Part scale prediction of residual stress through thermomechanical modeling of additively manufactured Ti-6Al-4V
摘要
Residual stresses due to thermal accumulation from the laser powder bed fusion (LPBF) metal additive manufacturing (AM) process remains a critical challenge in the production of as-built components. They can lead to fabrication issues such as warping of components and build failures. Preventing these critical issues involve the understanding and optimization of machine parameters to improve part quality and process reliability. In this study, we present two case studies: a variable geometry build and a build of fatigue bars fabricated using Ti-6Al-4V. A thermomechanical finite element analysis (FEA) software, PanX, was implemented to predict the residual stresses of the two cases and the simulated results were validated against the results of the experimental builds. Results show that the thermal FEA was able to produce reliable thermal history with a symmetric error from a range of 2% to 14%. The mechanical FEA results accurately predicted large residual stresses which manifested in observed mechanical failure of some components in the variable geometry build. From this build, the FEA settings were used to evaluate the cross-transferability into the fatigue bars to evaluate modes of failure seen from the experiment.
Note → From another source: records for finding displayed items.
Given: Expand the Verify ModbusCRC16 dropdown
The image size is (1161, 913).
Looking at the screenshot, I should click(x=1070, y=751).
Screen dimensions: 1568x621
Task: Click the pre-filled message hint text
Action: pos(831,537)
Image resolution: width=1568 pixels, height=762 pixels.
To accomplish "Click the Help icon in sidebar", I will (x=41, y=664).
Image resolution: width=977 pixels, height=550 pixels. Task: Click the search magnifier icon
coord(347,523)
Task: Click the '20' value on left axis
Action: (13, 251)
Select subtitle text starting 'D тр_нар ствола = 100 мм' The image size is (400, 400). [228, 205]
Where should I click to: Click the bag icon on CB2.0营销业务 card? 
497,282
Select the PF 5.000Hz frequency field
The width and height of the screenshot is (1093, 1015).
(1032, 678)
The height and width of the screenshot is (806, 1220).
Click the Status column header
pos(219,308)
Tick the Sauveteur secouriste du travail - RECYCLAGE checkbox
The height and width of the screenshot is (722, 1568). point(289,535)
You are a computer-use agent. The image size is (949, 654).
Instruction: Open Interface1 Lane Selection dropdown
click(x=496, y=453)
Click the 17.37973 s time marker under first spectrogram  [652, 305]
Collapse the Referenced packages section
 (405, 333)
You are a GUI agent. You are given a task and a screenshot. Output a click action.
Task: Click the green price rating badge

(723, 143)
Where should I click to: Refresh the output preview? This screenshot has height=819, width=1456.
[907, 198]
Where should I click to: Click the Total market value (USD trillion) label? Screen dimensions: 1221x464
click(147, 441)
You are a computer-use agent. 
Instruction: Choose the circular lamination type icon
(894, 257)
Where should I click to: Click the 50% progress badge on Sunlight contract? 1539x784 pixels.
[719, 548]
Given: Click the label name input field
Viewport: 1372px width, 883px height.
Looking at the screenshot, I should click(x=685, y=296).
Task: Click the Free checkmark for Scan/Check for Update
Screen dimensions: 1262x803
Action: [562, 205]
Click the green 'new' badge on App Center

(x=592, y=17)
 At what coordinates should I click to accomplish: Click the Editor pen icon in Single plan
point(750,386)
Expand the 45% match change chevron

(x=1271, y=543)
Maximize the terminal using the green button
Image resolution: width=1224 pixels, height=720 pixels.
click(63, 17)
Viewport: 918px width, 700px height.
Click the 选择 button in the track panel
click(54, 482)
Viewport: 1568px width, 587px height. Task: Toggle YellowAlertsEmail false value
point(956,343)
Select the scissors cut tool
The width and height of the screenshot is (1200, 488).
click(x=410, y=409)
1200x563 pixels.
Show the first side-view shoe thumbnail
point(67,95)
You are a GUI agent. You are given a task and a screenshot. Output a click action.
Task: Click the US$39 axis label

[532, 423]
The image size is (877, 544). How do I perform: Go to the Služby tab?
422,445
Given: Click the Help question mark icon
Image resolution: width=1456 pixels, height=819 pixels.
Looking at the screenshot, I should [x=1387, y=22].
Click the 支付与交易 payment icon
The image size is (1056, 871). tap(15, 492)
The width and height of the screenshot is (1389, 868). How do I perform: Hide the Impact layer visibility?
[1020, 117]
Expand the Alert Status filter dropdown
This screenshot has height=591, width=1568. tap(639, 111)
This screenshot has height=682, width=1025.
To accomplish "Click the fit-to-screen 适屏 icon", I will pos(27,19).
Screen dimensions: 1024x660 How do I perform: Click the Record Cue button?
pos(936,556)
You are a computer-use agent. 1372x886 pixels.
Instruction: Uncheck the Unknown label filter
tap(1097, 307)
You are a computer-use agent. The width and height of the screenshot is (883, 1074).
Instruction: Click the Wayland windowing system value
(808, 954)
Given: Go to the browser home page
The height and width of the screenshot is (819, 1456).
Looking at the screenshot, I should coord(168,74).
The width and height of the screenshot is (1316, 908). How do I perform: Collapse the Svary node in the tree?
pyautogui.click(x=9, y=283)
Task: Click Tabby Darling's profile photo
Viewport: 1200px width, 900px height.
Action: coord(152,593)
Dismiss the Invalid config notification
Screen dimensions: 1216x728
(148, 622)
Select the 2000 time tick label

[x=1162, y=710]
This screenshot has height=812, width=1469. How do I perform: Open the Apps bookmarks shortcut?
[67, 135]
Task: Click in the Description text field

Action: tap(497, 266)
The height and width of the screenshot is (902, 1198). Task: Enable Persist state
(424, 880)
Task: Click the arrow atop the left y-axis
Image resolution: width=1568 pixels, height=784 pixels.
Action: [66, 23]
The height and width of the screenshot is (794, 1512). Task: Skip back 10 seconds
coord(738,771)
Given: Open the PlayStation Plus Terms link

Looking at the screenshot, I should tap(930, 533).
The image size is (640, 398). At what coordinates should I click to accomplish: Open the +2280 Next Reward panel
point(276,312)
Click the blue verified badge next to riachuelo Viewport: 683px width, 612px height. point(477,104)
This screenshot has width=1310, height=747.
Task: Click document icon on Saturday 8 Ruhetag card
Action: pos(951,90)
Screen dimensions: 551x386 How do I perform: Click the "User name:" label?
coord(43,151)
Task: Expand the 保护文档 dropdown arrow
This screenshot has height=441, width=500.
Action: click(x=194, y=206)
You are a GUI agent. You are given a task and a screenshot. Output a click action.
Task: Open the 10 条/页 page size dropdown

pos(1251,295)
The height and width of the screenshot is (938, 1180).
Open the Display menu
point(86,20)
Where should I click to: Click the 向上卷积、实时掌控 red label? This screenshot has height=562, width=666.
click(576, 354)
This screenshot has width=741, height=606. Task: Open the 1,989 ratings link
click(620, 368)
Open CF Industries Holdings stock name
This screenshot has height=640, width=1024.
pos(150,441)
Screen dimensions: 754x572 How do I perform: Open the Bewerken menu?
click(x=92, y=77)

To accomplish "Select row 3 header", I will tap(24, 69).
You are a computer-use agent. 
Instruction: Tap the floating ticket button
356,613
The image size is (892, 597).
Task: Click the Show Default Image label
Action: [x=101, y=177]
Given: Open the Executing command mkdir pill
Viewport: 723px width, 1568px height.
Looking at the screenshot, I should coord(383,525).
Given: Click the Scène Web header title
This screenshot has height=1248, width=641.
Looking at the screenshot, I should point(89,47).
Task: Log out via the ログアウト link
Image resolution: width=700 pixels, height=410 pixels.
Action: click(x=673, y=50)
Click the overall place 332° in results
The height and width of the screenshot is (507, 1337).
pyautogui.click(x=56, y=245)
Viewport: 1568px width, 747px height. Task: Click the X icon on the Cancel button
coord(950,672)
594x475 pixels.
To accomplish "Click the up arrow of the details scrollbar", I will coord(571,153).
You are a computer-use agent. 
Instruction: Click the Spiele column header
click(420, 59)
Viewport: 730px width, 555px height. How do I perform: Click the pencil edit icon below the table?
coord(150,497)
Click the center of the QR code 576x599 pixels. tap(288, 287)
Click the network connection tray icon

Unlike conventional approaches that rely on separate, time-intensive simulations for individual components, this work demonstrates a framework for simultaneous simulation of all parts within a build that captures inter-part thermal and mechanical interactions in a single model. Further insights into the LPBF manufacturing process can be made that enables a robust evaluation of the design stage to improve success and reliability of builds.